Thursday, March 5, 2009

Lolita

It's 5 million and 2 zillion fantasy night.

I just finished writing a 6-page re-telling of how I lost my virginity for a woman who is seeking stories for a compilation. The compilation was initiated as a concept for her 14-year-old daughter. She wants to communicate to her that losing one's virginity won't wreck one's life forever - no matter how it happens. I suggested she make a book and seek a publisher if she gets some good stories (FYI: she is looking for people under 50 to tell theirs, from all over the world, gay or straight or whatever, so if you want to write yours - in anonymity or full-on disclosure - let me know).

But now I'm moving into thinking about bdsm stories. I could go over a long list of what I’ve done and just stay there, but I want to dream about what could be (or might just be in my mind) - and explore why.

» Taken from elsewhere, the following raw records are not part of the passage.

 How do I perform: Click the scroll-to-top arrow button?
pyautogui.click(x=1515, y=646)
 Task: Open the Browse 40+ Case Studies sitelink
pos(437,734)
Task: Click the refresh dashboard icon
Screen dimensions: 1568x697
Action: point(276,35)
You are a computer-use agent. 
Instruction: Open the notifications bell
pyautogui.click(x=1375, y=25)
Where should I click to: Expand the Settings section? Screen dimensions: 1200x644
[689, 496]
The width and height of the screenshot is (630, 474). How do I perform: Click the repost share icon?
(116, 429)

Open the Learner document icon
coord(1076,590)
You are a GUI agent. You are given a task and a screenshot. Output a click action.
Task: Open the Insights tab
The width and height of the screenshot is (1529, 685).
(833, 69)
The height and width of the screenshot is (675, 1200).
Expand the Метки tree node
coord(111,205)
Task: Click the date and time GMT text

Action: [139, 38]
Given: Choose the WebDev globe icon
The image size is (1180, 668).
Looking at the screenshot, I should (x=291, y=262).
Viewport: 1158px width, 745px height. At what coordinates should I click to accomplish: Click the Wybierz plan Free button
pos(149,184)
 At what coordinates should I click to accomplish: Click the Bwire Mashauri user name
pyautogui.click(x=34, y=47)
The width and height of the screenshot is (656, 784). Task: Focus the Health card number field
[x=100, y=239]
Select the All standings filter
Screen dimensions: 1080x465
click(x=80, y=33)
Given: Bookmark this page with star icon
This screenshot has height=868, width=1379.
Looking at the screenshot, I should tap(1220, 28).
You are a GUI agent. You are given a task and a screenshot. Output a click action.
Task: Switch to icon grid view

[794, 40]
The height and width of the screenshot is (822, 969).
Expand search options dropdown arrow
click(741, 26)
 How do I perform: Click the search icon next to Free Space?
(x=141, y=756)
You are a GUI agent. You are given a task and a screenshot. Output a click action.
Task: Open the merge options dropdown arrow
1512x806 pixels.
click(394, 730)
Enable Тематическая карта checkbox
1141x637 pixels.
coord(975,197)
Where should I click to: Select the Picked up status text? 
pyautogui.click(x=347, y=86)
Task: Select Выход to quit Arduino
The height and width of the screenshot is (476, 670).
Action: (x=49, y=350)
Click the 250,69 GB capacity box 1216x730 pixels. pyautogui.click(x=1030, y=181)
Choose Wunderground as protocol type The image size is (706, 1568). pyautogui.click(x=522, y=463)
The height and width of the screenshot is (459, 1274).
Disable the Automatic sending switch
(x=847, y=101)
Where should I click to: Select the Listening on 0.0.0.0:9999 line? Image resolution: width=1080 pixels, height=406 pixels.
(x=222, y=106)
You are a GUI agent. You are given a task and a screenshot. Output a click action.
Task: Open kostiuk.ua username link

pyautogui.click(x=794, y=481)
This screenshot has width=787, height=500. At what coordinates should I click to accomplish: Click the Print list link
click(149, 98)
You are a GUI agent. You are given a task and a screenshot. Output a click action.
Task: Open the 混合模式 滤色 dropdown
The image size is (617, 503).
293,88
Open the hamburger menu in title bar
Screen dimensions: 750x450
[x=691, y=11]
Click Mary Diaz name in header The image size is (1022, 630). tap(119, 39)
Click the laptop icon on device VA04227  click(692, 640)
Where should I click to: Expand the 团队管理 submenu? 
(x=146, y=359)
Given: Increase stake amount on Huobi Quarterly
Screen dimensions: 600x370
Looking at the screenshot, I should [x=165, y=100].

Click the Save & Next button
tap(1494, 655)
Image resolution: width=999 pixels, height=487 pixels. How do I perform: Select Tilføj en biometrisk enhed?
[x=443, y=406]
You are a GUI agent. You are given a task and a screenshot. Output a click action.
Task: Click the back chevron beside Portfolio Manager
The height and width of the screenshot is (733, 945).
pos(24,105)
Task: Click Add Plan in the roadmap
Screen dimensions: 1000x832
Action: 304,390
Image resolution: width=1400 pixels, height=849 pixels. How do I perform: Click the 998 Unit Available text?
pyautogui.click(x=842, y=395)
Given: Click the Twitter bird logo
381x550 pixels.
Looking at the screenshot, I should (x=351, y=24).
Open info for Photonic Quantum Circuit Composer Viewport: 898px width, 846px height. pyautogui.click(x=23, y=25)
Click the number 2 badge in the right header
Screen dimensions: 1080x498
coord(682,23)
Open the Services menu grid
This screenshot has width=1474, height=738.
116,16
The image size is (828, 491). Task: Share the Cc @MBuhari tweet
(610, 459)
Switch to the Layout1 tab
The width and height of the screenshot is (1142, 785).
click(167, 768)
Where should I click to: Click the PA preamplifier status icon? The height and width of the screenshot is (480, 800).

The first one that comes up most strongly is the little girl. I can imagine being asked about why I like the Daddy/little girl scenario or age play or older/younger theme. I saw a woman a little bit younger than me on the metro today. She sat opposite her older-looking boyfriend and at one point reached across to him and straightened his scarf and zipped his jacket. A gesture of love, caring, or overbearing I have no idea. But for me, I just couldn't imagine doing that. Not to say I haven't done it before, because I have. But I don't want to do it anymore. Sure, if there were a huge spider on his lapel or a tag sticking out, I might want to readjust the situation by brushing it off or tucking it under, but I wouldn't purposefully "straighten him out" as such. Instead, I feel better being the object of that love, caring, overbearing correction. That's a part of it, I suppose.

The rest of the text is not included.